Work to do
Copy the entries below verbatim, beginning with the line that contains "Where should I click to: Click the red stop-lesson" and continuing through the line that contains "will [x=90, y=214].", with both of those lines included.

Data for this exercise
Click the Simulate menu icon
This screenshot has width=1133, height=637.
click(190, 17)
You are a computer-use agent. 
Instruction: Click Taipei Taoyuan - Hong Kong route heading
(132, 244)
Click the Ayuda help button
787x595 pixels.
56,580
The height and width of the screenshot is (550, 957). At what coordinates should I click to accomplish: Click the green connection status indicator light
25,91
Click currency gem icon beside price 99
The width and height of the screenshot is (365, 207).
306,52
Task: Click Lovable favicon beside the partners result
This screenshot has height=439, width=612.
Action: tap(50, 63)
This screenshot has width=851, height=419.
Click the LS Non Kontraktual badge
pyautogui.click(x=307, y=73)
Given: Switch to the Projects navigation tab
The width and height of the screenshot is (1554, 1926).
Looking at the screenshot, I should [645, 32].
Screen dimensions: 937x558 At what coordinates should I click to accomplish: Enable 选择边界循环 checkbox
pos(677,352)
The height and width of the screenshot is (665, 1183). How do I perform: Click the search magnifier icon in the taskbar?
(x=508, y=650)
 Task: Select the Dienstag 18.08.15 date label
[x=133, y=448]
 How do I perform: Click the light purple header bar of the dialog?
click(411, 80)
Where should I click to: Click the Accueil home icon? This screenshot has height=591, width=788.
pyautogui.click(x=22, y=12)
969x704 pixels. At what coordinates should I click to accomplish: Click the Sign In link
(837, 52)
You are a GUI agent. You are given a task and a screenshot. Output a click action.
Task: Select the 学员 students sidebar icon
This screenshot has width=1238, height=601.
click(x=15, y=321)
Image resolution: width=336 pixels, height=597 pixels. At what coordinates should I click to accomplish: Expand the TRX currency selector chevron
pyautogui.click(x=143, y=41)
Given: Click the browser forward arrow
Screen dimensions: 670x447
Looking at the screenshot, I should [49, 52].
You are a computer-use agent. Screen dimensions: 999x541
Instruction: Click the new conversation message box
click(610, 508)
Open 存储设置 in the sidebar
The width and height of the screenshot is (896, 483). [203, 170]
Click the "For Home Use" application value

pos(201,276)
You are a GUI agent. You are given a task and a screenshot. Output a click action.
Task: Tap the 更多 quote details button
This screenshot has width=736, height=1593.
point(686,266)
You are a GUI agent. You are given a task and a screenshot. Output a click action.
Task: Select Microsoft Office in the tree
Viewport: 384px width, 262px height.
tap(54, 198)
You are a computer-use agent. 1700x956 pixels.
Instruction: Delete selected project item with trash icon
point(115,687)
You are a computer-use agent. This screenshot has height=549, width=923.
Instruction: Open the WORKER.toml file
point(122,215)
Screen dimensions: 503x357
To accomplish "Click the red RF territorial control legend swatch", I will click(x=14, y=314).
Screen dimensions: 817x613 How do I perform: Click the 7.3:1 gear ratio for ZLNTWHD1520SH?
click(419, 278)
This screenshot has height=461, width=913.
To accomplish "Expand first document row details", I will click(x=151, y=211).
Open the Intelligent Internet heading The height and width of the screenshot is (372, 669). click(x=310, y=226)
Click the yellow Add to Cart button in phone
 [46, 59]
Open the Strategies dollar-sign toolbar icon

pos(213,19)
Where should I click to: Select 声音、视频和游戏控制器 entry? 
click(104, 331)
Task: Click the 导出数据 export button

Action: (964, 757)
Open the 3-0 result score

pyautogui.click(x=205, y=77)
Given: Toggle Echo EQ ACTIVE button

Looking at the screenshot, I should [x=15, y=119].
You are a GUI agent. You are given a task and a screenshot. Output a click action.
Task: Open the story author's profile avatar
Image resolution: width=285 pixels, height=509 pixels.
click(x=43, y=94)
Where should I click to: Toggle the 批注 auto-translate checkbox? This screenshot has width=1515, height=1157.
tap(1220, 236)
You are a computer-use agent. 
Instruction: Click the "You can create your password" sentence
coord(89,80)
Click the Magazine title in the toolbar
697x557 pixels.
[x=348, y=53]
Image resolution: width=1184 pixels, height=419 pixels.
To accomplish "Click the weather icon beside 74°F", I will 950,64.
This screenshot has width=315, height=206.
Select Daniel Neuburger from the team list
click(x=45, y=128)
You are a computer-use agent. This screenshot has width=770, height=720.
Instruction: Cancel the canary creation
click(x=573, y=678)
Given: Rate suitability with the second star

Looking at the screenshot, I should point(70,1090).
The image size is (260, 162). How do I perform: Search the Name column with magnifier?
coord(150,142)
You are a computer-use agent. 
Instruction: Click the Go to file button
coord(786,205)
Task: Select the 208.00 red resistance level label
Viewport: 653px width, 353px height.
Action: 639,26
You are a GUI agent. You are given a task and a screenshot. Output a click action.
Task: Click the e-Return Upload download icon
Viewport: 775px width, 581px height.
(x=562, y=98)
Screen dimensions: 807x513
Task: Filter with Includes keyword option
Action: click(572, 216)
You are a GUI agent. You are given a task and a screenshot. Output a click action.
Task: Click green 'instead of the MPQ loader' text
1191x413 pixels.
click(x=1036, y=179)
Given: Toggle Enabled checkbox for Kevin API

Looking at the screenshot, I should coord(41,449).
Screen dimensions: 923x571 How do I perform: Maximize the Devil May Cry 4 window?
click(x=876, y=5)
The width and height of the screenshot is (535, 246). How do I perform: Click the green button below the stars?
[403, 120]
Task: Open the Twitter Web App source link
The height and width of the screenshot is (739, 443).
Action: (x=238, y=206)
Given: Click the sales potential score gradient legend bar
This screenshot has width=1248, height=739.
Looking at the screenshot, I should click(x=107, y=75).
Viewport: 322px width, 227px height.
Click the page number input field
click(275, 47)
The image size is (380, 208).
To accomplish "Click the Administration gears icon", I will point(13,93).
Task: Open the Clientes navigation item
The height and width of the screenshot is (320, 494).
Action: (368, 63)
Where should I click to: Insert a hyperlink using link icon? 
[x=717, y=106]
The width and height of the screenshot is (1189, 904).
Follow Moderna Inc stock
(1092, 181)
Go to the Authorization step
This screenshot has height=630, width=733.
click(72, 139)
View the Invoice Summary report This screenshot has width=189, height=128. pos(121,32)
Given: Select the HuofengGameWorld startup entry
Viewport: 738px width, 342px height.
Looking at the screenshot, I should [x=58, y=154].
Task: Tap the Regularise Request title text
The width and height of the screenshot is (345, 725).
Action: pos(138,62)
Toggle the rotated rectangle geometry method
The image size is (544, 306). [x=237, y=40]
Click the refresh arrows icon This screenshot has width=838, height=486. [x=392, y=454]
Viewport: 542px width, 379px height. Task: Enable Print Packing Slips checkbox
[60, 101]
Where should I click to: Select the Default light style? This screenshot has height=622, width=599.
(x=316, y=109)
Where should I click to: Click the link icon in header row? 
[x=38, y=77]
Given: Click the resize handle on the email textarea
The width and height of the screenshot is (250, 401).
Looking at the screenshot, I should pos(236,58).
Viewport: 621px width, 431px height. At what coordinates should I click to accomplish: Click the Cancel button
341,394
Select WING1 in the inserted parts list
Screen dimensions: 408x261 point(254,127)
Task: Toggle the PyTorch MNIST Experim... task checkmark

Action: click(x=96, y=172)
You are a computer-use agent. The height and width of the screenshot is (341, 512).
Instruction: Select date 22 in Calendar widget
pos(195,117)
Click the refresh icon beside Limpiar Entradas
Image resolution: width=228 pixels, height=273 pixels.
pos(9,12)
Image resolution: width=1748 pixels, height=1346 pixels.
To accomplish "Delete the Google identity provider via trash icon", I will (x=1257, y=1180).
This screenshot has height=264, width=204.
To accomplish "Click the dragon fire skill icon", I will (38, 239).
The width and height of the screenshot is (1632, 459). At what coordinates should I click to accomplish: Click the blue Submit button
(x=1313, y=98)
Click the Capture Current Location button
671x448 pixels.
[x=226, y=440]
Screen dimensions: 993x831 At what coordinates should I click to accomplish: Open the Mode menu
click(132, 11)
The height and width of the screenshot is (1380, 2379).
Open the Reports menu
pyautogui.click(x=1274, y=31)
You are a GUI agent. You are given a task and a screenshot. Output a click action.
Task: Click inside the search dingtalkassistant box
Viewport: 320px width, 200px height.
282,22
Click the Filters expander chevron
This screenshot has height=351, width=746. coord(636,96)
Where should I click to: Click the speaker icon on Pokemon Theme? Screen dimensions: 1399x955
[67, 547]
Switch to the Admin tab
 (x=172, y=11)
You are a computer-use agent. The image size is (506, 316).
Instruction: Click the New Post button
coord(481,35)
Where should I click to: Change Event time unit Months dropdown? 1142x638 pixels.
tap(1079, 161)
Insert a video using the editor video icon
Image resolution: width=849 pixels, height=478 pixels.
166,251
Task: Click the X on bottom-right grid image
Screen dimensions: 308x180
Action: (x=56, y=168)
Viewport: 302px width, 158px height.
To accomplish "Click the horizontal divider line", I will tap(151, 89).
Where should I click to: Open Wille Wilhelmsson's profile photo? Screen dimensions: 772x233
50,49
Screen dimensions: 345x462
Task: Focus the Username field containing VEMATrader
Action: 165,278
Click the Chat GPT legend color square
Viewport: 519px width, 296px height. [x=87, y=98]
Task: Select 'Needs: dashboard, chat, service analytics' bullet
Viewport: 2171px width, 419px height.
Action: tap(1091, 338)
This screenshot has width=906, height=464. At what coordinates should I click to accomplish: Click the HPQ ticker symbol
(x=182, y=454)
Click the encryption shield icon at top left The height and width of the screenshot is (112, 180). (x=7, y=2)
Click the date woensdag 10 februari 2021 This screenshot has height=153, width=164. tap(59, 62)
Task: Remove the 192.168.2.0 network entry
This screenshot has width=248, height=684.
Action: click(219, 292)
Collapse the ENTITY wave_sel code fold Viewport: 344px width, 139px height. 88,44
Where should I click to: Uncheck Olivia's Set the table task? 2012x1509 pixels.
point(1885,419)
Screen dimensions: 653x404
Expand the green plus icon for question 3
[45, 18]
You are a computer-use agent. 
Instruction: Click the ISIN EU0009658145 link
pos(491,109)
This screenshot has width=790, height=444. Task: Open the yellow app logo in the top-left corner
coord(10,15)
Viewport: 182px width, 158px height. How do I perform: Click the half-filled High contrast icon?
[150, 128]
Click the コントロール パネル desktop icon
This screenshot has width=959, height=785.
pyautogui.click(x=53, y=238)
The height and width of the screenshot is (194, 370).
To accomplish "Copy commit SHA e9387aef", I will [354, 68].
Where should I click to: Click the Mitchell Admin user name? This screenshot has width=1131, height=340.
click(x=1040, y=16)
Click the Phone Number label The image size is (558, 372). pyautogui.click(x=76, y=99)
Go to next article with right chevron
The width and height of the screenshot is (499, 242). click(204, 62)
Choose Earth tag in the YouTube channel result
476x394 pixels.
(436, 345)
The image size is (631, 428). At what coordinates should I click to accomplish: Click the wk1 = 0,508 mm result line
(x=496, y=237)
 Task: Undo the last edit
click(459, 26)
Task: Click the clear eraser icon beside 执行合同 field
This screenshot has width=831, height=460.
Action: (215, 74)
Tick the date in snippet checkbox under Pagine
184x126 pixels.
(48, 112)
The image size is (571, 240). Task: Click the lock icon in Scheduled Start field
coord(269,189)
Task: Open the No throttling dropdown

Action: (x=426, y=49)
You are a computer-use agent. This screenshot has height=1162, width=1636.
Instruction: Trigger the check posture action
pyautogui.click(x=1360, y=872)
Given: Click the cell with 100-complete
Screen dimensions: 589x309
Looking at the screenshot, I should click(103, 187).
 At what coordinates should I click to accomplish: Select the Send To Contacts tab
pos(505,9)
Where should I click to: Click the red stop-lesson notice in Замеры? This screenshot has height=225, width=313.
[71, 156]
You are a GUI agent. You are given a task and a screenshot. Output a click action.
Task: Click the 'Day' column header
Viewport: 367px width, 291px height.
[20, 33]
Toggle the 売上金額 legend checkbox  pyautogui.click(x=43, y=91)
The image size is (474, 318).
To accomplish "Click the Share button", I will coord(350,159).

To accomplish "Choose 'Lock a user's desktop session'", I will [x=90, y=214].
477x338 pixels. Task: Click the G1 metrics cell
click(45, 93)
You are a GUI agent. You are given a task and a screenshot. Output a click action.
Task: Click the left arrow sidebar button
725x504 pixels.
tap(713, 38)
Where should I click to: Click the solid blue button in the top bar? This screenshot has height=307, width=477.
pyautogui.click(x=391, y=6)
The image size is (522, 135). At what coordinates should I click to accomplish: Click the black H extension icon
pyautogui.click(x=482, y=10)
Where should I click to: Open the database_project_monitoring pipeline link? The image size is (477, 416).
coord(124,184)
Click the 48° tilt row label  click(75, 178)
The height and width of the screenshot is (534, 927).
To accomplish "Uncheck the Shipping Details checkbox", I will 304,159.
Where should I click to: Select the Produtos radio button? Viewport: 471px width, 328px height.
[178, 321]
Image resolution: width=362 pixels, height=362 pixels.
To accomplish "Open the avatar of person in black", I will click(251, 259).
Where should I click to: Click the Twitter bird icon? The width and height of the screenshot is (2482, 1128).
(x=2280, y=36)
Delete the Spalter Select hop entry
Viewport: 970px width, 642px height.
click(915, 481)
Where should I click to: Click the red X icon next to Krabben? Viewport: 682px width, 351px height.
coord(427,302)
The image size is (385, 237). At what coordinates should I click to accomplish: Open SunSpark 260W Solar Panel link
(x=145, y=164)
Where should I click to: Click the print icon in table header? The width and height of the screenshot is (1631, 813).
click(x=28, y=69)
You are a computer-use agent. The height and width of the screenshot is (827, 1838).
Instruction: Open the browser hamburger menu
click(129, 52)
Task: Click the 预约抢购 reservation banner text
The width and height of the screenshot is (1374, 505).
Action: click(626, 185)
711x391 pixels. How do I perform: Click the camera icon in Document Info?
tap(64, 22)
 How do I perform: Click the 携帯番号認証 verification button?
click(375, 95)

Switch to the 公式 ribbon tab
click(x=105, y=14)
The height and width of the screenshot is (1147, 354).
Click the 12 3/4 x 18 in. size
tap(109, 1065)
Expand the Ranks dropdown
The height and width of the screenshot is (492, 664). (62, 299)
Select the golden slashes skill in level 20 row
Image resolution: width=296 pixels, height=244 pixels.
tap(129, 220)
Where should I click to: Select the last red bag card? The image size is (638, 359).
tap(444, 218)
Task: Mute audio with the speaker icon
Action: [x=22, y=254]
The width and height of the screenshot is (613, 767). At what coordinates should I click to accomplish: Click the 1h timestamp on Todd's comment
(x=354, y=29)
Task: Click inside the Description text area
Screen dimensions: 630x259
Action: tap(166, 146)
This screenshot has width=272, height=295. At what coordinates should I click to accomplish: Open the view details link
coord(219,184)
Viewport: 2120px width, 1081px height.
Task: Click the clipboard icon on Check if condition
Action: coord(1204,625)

Written solution
Where should I click to: Click the red stop-lesson notice in Замеры? This screenshot has height=225, width=313.
[71, 156]
You are a GUI agent. You are given a task and a screenshot. Output a click action.
Task: Click the 'Day' column header
Viewport: 367px width, 291px height.
[20, 33]
Toggle the 売上金額 legend checkbox  pyautogui.click(x=43, y=91)
The image size is (474, 318).
To accomplish "Click the Share button", I will coord(350,159).

To accomplish "Choose 'Lock a user's desktop session'", I will [x=90, y=214].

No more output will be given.